Unsupervised segmentation of customers of an e-commerce site


Olist is a Brazilian company that offers a sales solution for online marketplaces. The aim of this project is to:

  • create an actionable customer segmentation that its e-commerce teams can use on a daily basis for their communication campaigns;
  • analyse the stability of the segments over time, in order to determine the frequency at which the segmentation must be updated to remain relevant, (for a maintenance contract)


This is project 5 for the Master in Data Science (in French, BAC+5) from OpenClassrooms.

To run the notebooks, the dataset must be placed in a DATA_FOLDER ('data/raw'). Python libraries are listed in requirements.txt. Each notebook also includes a list of its own requirements, and a procedure for pip install of any missing libraries.

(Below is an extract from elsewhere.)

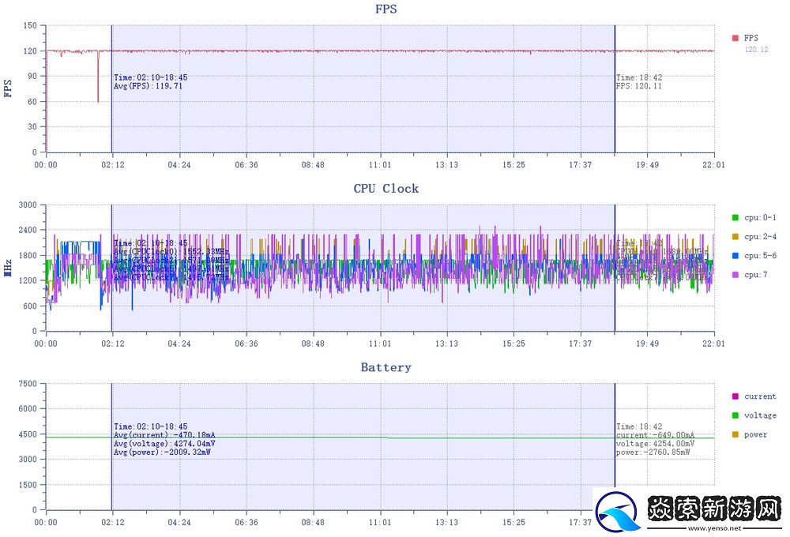Click the Battery chart title
Screen dimensions: 790x537
pyautogui.click(x=386, y=367)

Data: Olist has provided an anonymized database at, (~130Mb) with information on order history, products purchased, satisfaction comments, and customer location since January 2017.

Python libraries : numpy, pandas, matplotlib, seaborn, scikit-learn, scipy, missingno, dython, squarify, yellowbricks, holoviews, bokeh


Notes : Files are in French. As requested for the project, the jupyter notebooks have not been "cleaned up" : the focus is on setting up, tuning, visualising and evaluating unsupervised learning algorithms.

Custom functions created in this project for data preprocessing, statistical analysis and data visualisation are encapsulated within each notebook, to avoid importing and versioning custom libraries. Open and paste notebook GitHub url if GitHub takes too long to render.


Data Cleaning

  • joining 8 tables: aggregation by unique customer, elimination of incomplete orders

Exploration of available dimensions & Feature Engineering

Creation / selection of indicators of customer behaviour :

  • Customer and vendor geolocation : distance between customer and vendor
  • Delivery delay: delivery date - forecast date
  • Customer satisfaction : Average rating of customer reviews
  • Product category simplification; customer favourite product category
  • Customer number of commands, preferred payment method and number of payments

Segmentation (clustering)

  • RFM Segmentation (Recency, Frequency, Money)
  • KMeans segmentation - choice of number of clusters K:
    • Consistency (inertia/distortion, Calinski Harabasz, Davies_Bouldin)
    • Shape (silhouette score)
    • Stability (reproducibility on sub-samples, seasonality)
    • Fit time
  • (Hierarchical) Agglomerative Clustering: Ward, Average, Complete Linkage, Dendrograms
  • DBSCAN (Density-Based Spatial Clustering of Applications with Noise): Hyperparameter tuning (epsilon, min samples)

Segment visualisation

  • Silhouette plots, Multi Dimensional Scaling (MDS) plot of intercluster distance
  • Radar (spider) plots, line (snake) plots, bubble plots, box plots
  • Feature importance: PCA visualisation, t-SNE plots coloured by segment / feature

Stability Simulation

  • evaluation of stability (last year of data), by 1-month to 6-month timesteps
  • ARI score (adjusted rand index) to measure cluster similarity
  • Stability visualisation (Sankey diagrams)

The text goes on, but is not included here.